Analysis Summary

A newly discovered zero-day vulnerability affects all Windows versions from Windows 7 and Server 2008 R2 to Windows 11 v24H2 and Server 2025. This flaw allows attackers to capture users' NTLM authentication credentials simply by having them view a malicious file in Windows Explorer. The attack can be triggered through various means, including opening a shared folder, inserting a USB drive with the file, or even browsing a directory where the file was previously downloaded. This vulnerability shares attack similarities with the previously patched CVE-2025-21377 but stems from a different, undisclosed technical issue.

While Microsoft has yet to release an official patch, security researchers confirm the vulnerability is actively exploited in real-world attacks. Although it is not classified as critical, the flaw is dangerous in environments where attackers already have network access or can relay stolen credentials via public-facing servers like Microsoft Exchange. Security teams have reported the issue to Microsoft, and temporary mitigation is available through micropatches from 0patch. These patches are free until Microsoft provides a permanent fix.

The security researchers responsible for this discovery have previously identified several major vulnerabilities, including the Windows Theme file issue (CVE-2025-21308), a Mark of the Web issue in Server 2012 (still unpatched), and the URL File NTLM Hash Disclosure Vulnerability (CVE-2025-21377). Additionally, the “EventLogCrasher” vulnerability, which allows attackers to disable Windows event logging across domain computers, remains unresolved. This latest NTLM credential theft flaw adds to a growing list of security concerns that require urgent attention from Microsoft.
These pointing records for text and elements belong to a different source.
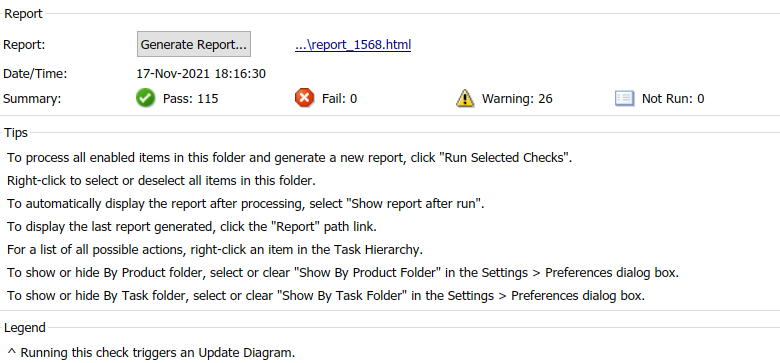Click the Summary label

click(32, 99)
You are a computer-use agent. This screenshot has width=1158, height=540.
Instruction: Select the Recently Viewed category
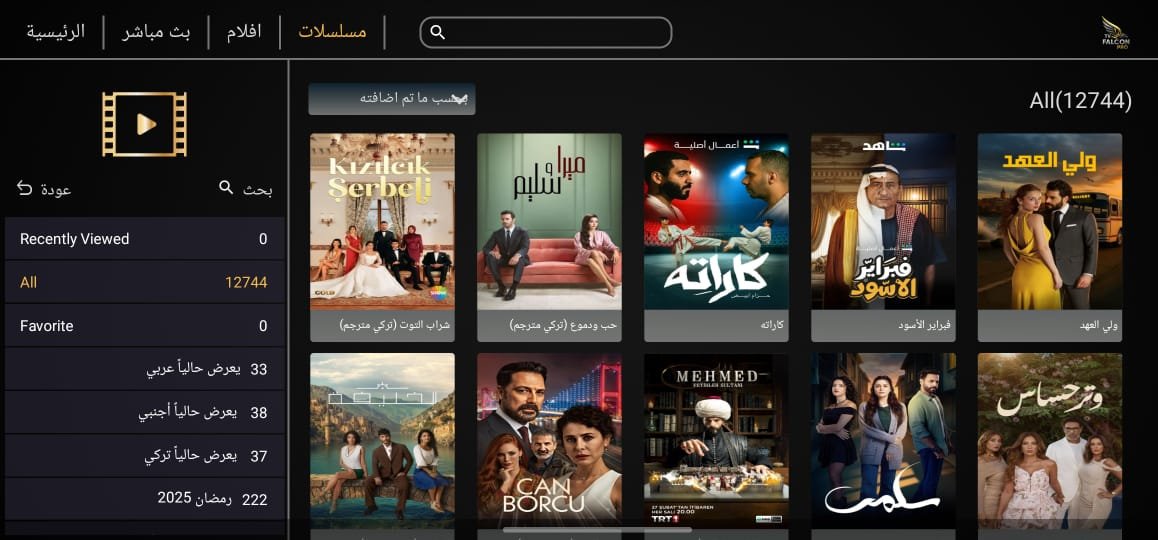[x=145, y=239]
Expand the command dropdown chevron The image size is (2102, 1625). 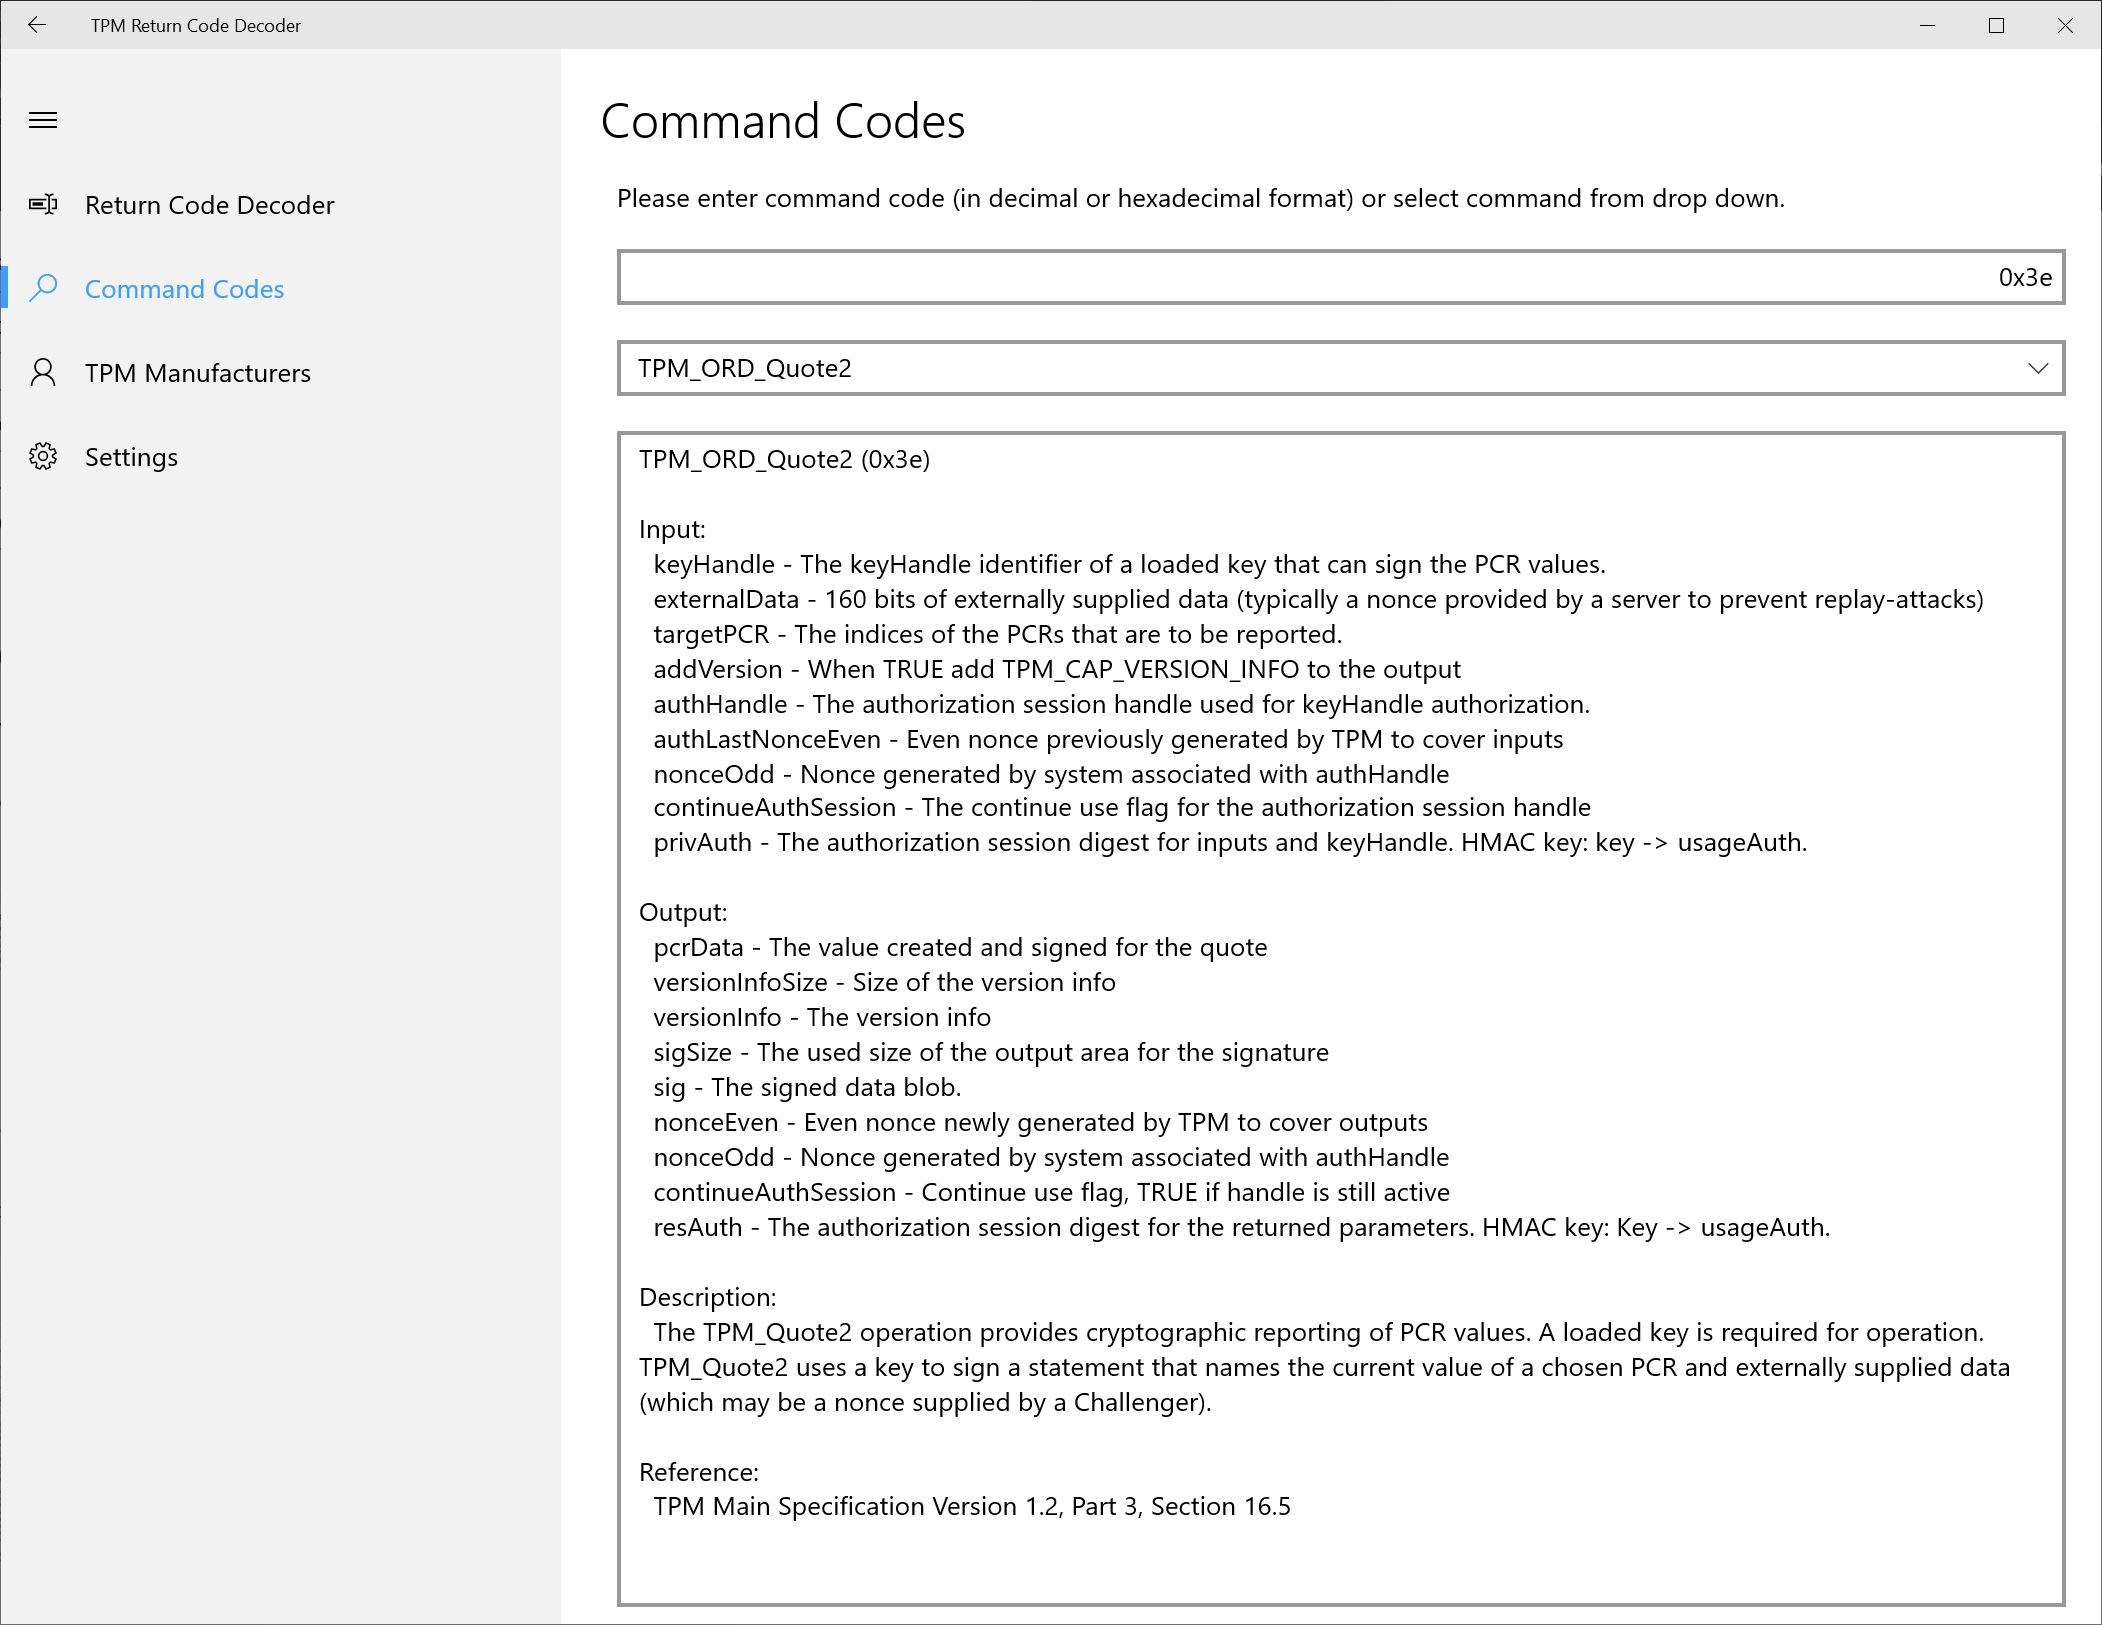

The temporary micropatches cover a wide range of affected Windows versions, including both legacy and currently supported editions. The patches are automatically deployed to systems with the 0patch Agent installed under PRO or Enterprise accounts, requiring no system reboots. Users can protect their systems by creating a free 0patch Central account, starting a trial, and installing the 0patch Agent to receive immediate protection while awaiting Microsoft's official security update.

Impact

• Sensitive Credentials Theft
• Remotely Gain Access

Remediation

• Install the free micropatches from 0patch to temporarily mitigate the vulnerability until Microsoft releases an official fix.
• Restrict NTLM authentication where possible and enforce stricter authentication protocols like Kerberos.
• Avoid opening unknown or suspicious files, especially from shared folders, USB drives, or downloaded locations.
• Use endpoint security solutions and SIEM tools to detect unusual NTLM authentication attempts.
• Limit access to critical systems and prevent attackers from moving laterally within the network.
• Regularly check for updates from Microsoft and apply the official patch as soon as it becomes available.
• These protocols are often used in NTLM relay attacks and should be disabled unless necessary.
• Reduce the risk of credential theft by enforcing MFA wherever feasible.